The Texas Supreme Court has ruled that the City of Houston must put the controversial LGBT rights ‘transgender bathroom’ bill up for a vote by the people or repeal the ordinance. Meanwhile the court suspended the law. Here’s the report from the Christian Post:
… Houston’s controversial equal rights ordinance, known as HERO, will appear on the November ballot, as Texas Supreme Court has suspended it, ruling that City Council must repeal it by August 24 or put it to popular vote. …
The gay rights ordinance, which, among other things, allows members of the opposite sex to use each other’s restrooms, hit the headlines after a group of conservative pastors, known as the Houston Five, were subpoenaed by the city in a lawsuit. …

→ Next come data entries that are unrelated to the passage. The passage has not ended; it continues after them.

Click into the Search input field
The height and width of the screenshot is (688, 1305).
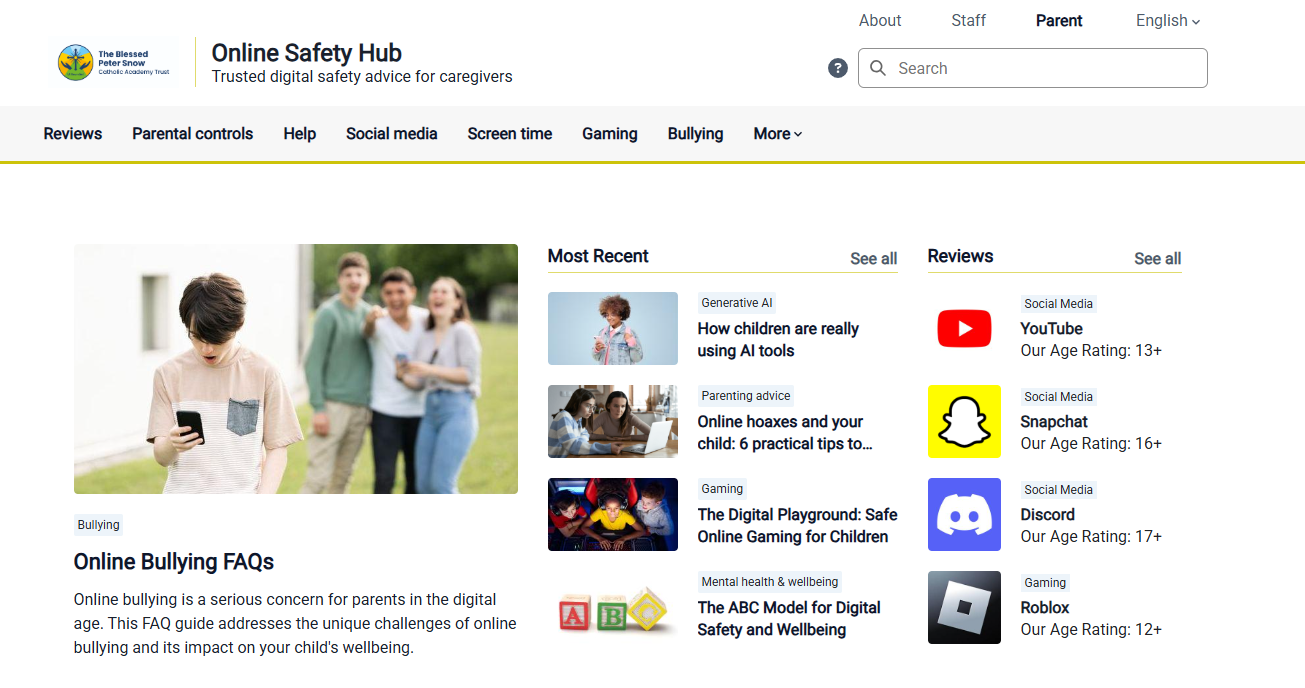(x=1033, y=68)
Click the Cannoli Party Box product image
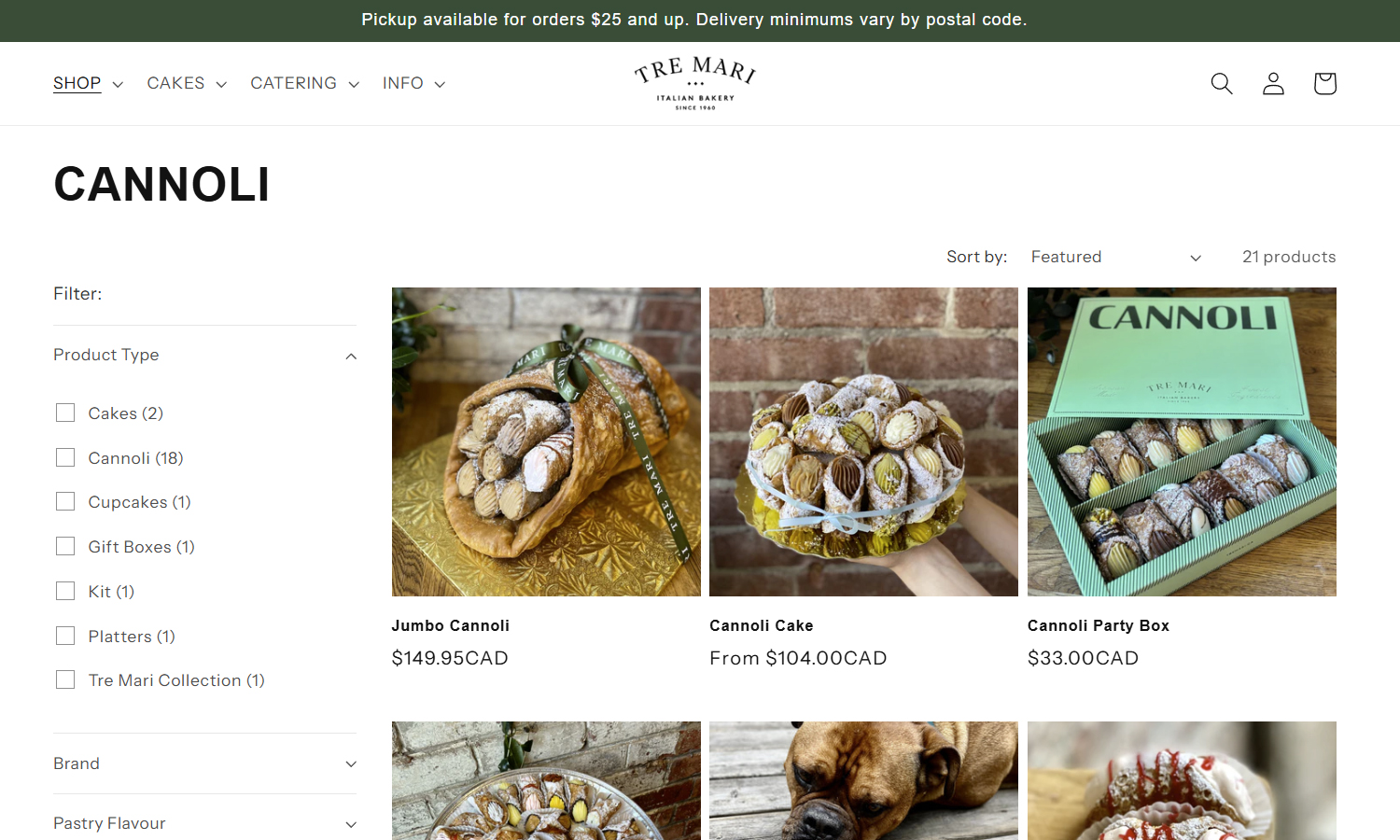Viewport: 1400px width, 840px height. pyautogui.click(x=1182, y=441)
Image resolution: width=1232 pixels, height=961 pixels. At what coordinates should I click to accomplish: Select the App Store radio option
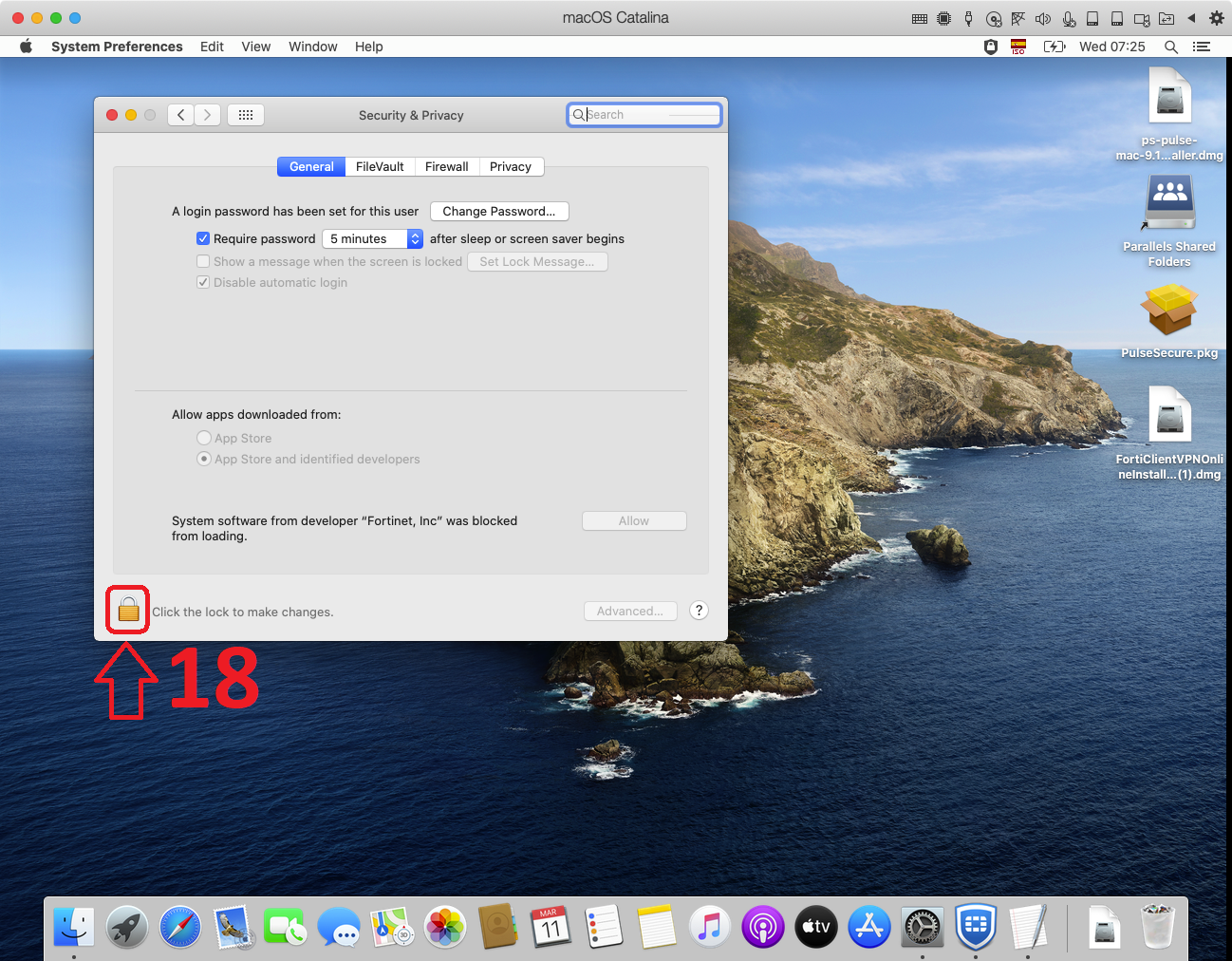[204, 438]
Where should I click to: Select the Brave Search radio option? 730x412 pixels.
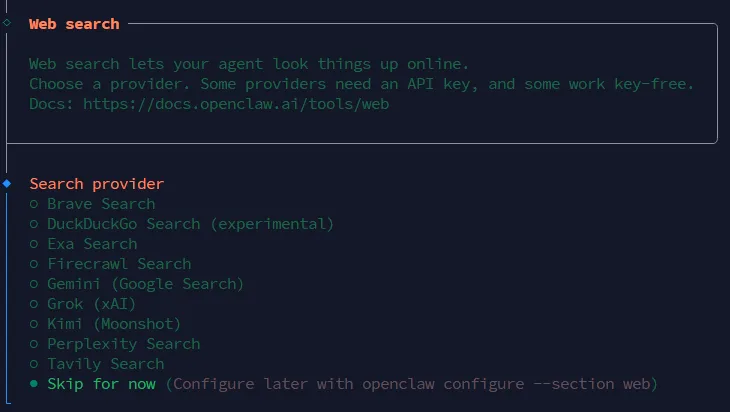point(34,204)

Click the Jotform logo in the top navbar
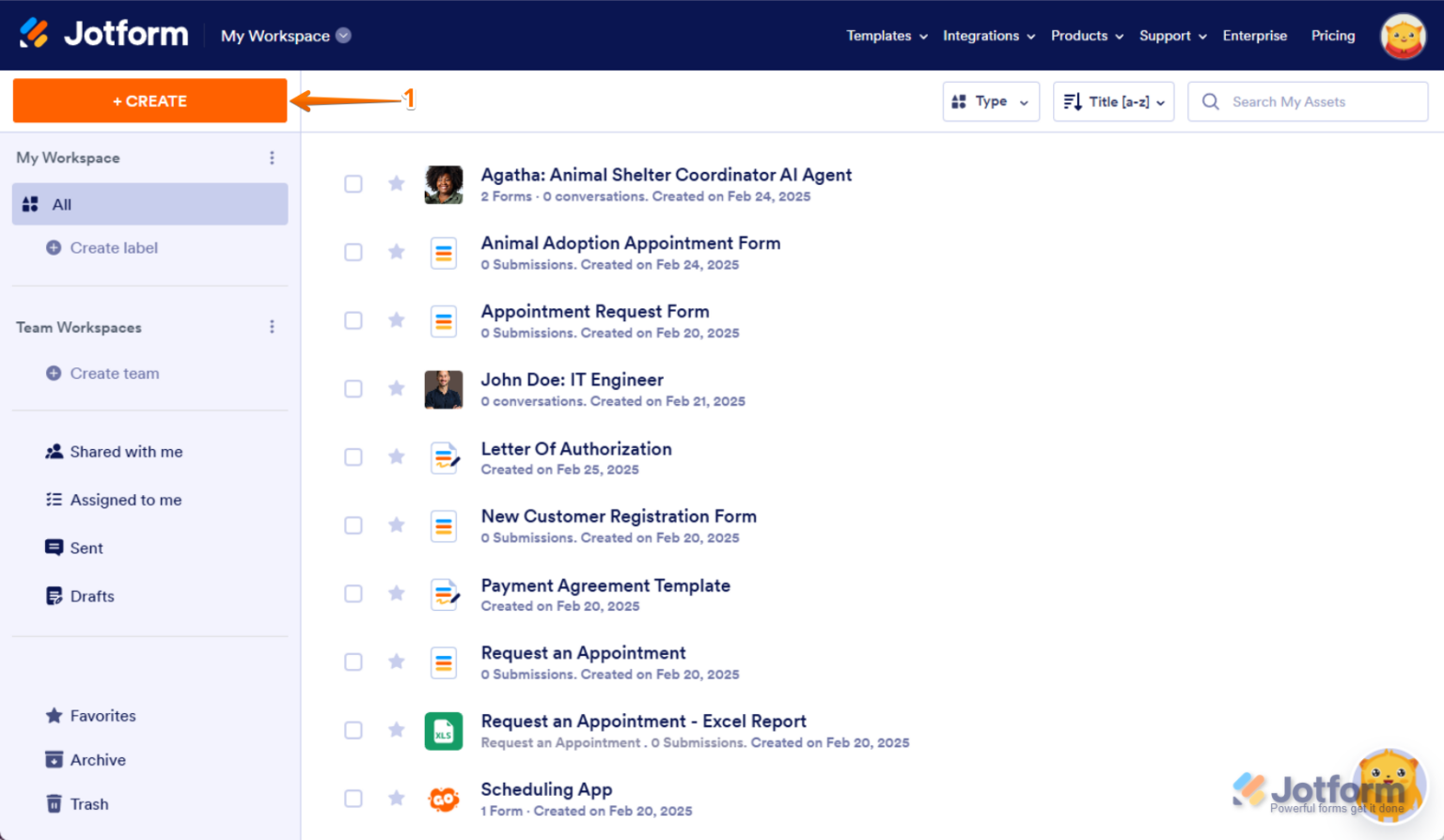click(103, 34)
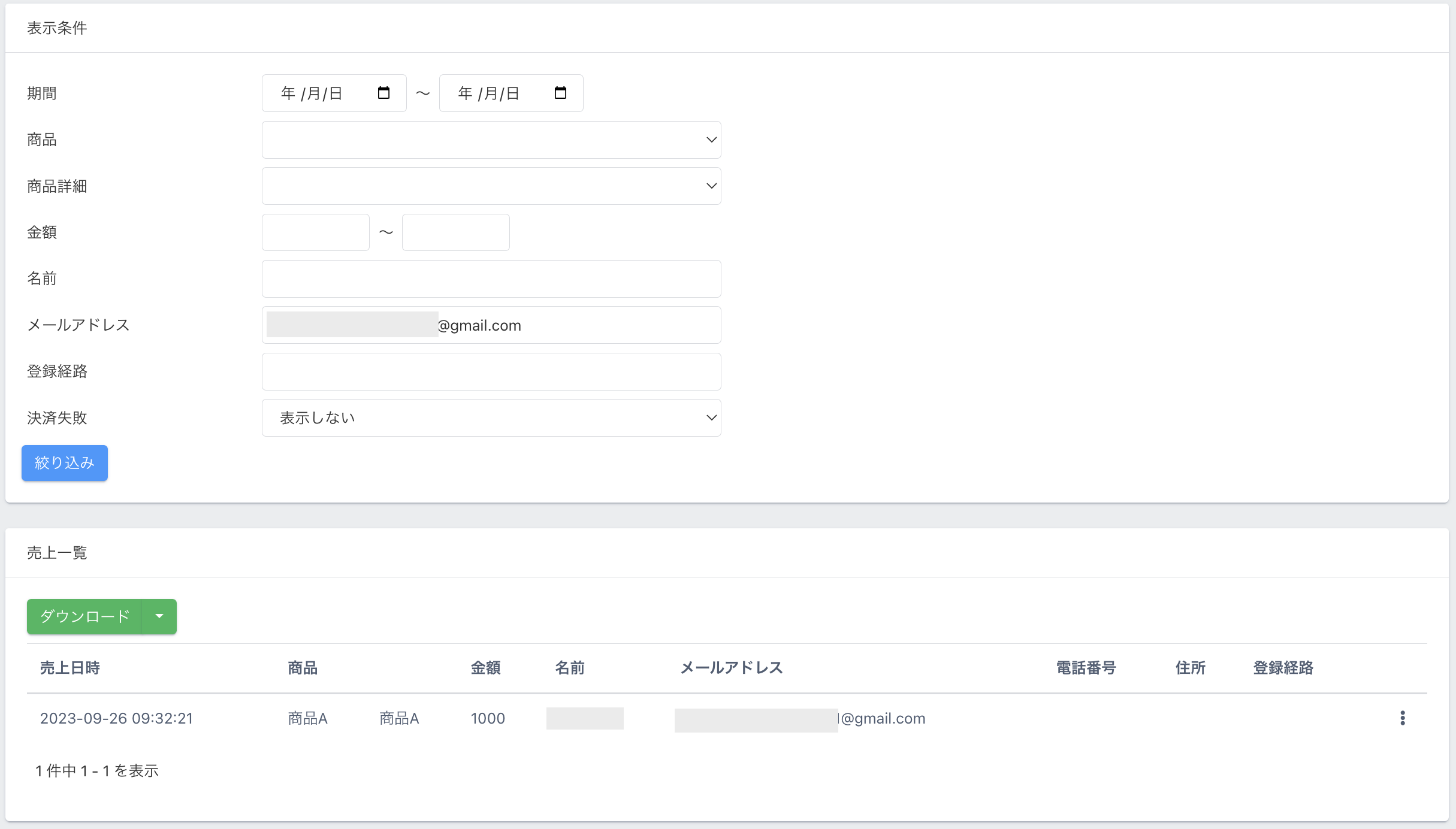Open the 商品 dropdown
Image resolution: width=1456 pixels, height=829 pixels.
[491, 140]
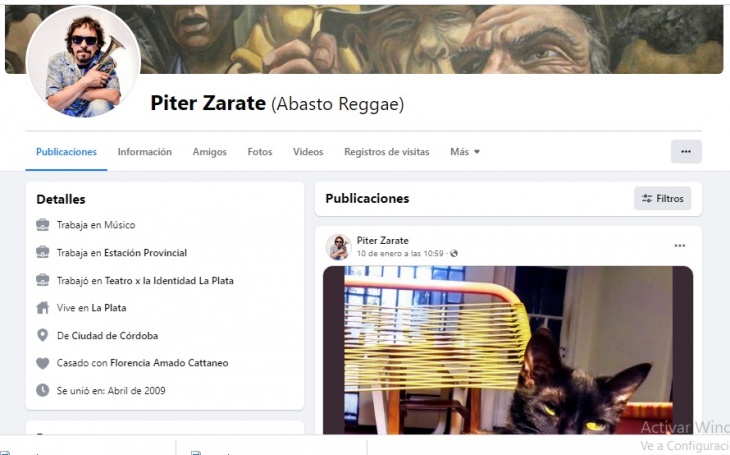The image size is (730, 455).
Task: Click the heart icon by Casado con
Action: 42,363
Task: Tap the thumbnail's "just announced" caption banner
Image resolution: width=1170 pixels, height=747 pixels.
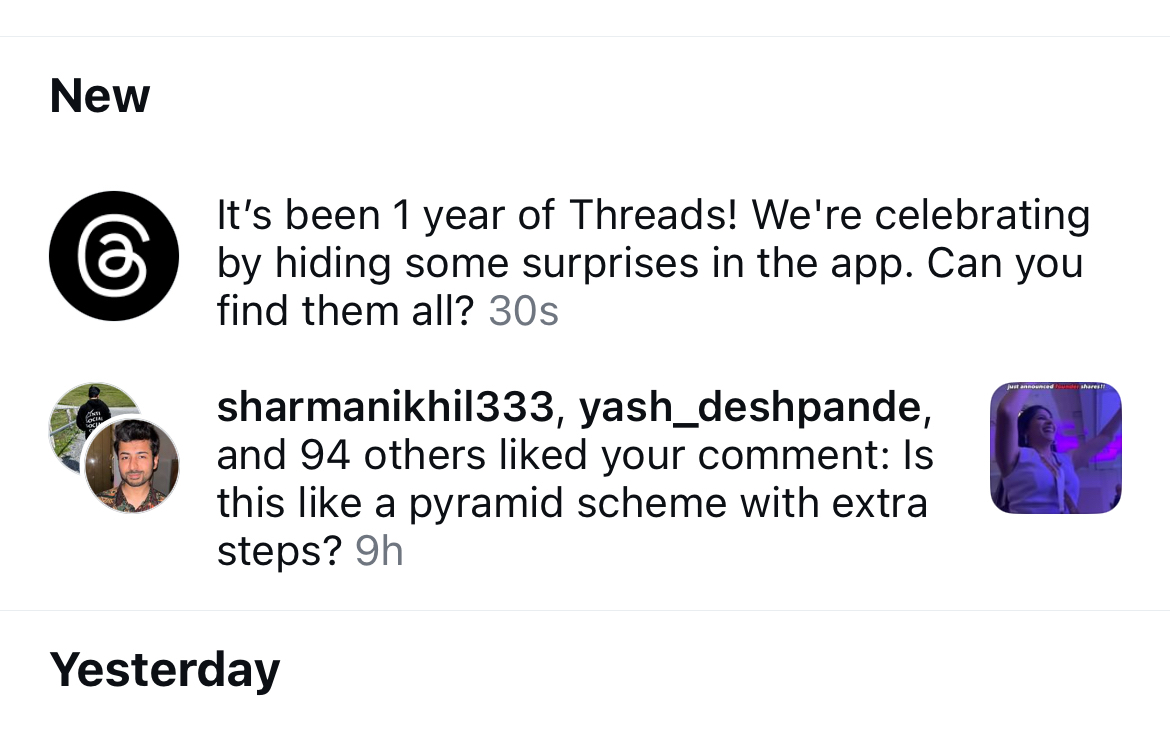Action: click(x=1054, y=387)
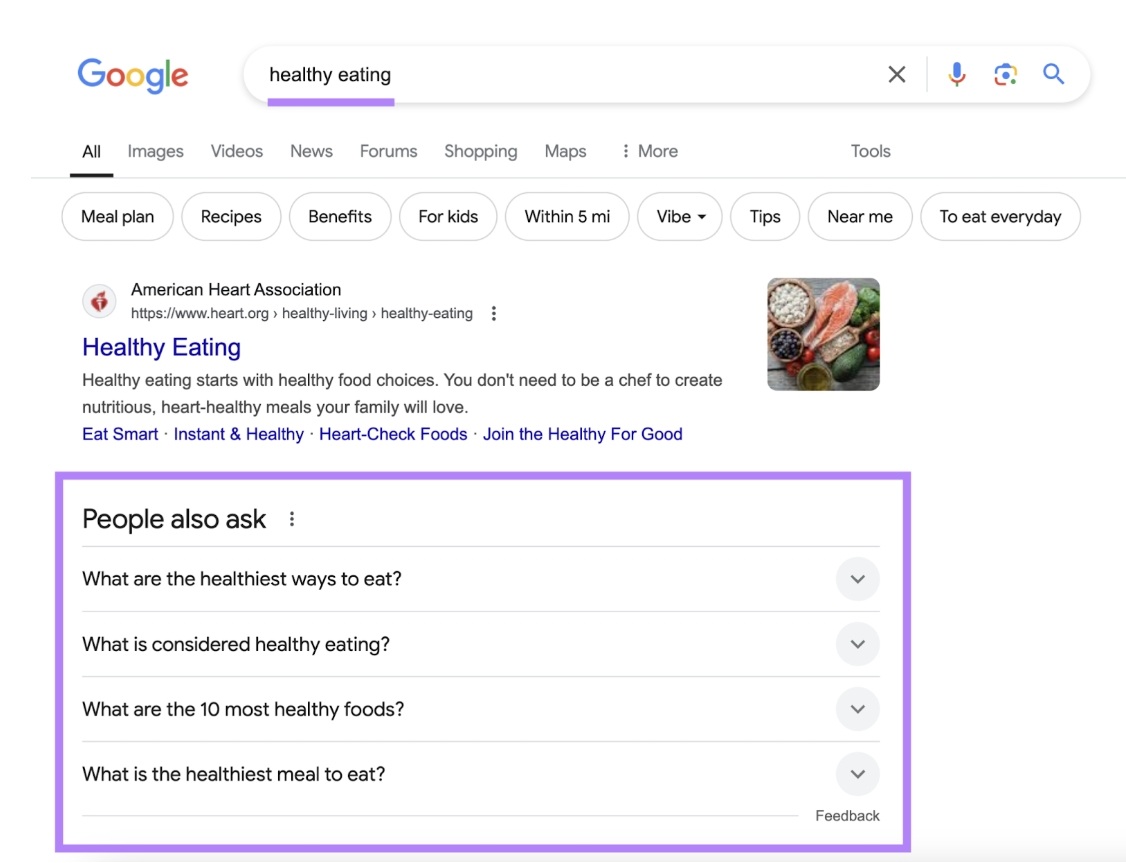
Task: Expand "What are the 10 most healthy foods?"
Action: [857, 709]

The city’s lawyers at the time demanded that the pastors turn over all communications addressing homosexuality, gender identity or the city’s first openly lesbian mayor, Annise Parker. Although the mayor later withdrew the subpoenas, it was not before she received national scrutiny for doing so.
Opponents of the ordinance launched a petition that generated more than 50,000 signatures which was well above the 17,269 signatures needed to put the ordinance on the ballot. City Secretary Anna Russell also determined there were enough valid signatures.
"Mayor Parker decided to ignore the will of the people and the city charter, and unlawfully rejected the almost 55,000 signatures," Worrdfill said.
The Texas Supreme Court ruled Friday that "the legislative power reserved to the people of Houston is not being honored."
The state’s highest civil court’s ruling stated, "The City Council is directed to comply with its duties, as specified in the City Charter, that arise when the City Secretary certifies that a referendum petition has a sufficient number of valid signatures.
Response: Finally the people will be able to vote on this matter. The City’s activist mayor and city council were completely out of control. First in trying to silence Houston pastors from even talking and preaching about homosexuality and later by denying a lawful petition to put the matter before the people.
We have been following this issue from the beginning. It will be interesting to see how this turns out and how the mayor and her supporters respond to the will of the voters.